Con Circolare MIACEL del 17 dicembre 2001 n.20, l’esenzione dall’obbligo di iscrizione all’AIRE è stata estesa, in via interpretativa, anche ai militari in servizio presso gli uffici e le strutture della NATO.

La procedura di iscrizione

Per formalizzare l’iscrizione all’Aire è necessario recarsi, entro 90 giorni dalla data di emigrazione, presso l’Ufficio consolare competente per territorio per rilasciare la dichiarazione di espatrio.
In tale sede dovrà essere compilato un apposito modello (CONS/01), che verrà poi trasmesso dall’Ufficio consolare al Comune di ultima residenza in Italia che provvederà alla cancellazione dall’Anagrafe della popolazione residente e alla contestuale iscrizione in Aire. È, peró, sempre possibile ­ anche dopo i 90 giorni ­ recarsi presso l'Ufficio consolare per richiedere l´iscrizione all´AIRE, regolarizzando, così, la propria posizione anagrafica.
L'iscrizione puó essere effettuata anche d'ufficio, nel caso di cittadini che non abbiano presentato le dichiarazioni dovute, ma dei quali gli Uffici consolari competenti abbiano conoscenza, in base ai dati in loro possesso e agli accertamenti eseguiti. Il cittadino viene informato di tale iscrizione attraverso un atto amministrativo del comune, notificato all'indirizzo estero.
Iscriversi all'AIRE e comunicare tempestivamente gli aggiornamenti relativi alla propria residenza ed allo Stato civile, è un dovere civico che garantisce al cittadino di usufruire all’estero dei servizi consolari quali il rilascio di documenti e certificazioni, di esercitare regolarmente il diritto di voto, nonché di valersi di numerose agevolazioni legate a leggi regionali e nazionali.

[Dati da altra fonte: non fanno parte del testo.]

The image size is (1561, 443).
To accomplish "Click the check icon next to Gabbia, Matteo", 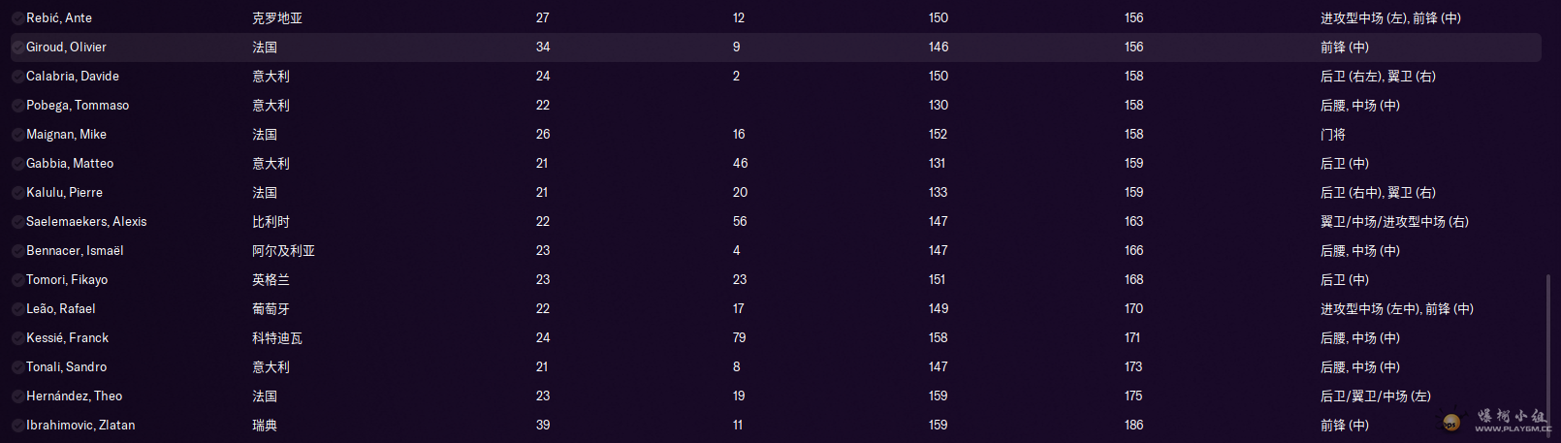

L'esercizio del diritto di voto dei cittadini italiani residenti all'estero

I cittadini residenti all'estero e regolarmente iscritti all'AIRE hanno diritto di esercitare il voto per tutte le consultazioni elettorali e referendarie che si svolgono in Italia.
Per le consultazioni amministrative, nonché per l'elezione diretta del presidente e del consiglio regionale e per le consultazioni referendarie di carattere locale, gli elettori all'estero ricevono una cartolina-avviso, che consente loro di poter rientrare in Italia per prendere parte al voto.
In occasione delle elezioni dei membri del Parlamento europeo spettanti all'Italia, gli elettori residenti nell'U.E. ricevono un apposito certificato elettorale per votare nei seggi istituiti "in loco" nel Paese di residenza.
Gli elettori italiani residenti in Paesi non appartenenti all'U.E. ricevono, invece, la cartolina-avviso per il rientro in Italia ai fini del voto.
Per il rinnovo del Parlamento italiano e per le consultazioni referendarie a carattere nazionale, è stata istituita, dalla Legge 459/2001, l'apposita circoscrizione estero per l'elezione di sei senatori e dodici deputati, per la quale gli elettori all'estero possono esprimere il proprio voto per corrispondenza. In questi ultimi casi l'elettore all'estero riceve dall'Ufficio consolare di residenza un plico contenente il certificato elettorale, le schede elettorali ed una busta affrancata recante l'indirizzo dell'Ufficio consolare stesso.
I cittadini cancellati dalle liste elettorali per irreperibilitá o coloro che, per qualsiasi motivo, sono stati omessi dall'elenco degli elettori all'estero, possono comunque votare per corrispondenza, presentandosi presso gli Uffici consolari competenti per residenza, entro l'undicesimo giorno antecedente la data delle votazioni, per domandare di essere reiscritti all'AIRE e poter esercitare così il diritto di voto per corrispondenza. A tal fine l'Ufficio consolare deve richiedere,entro 24 ore, al Comune che ha effettuato la cancellazione o che dovrebbe iscrivere il cittadino omesso dall'elenco elettori, la dichiarazione che attesti la mancanza di impedimenti al godimento del diritto elettorale attivo.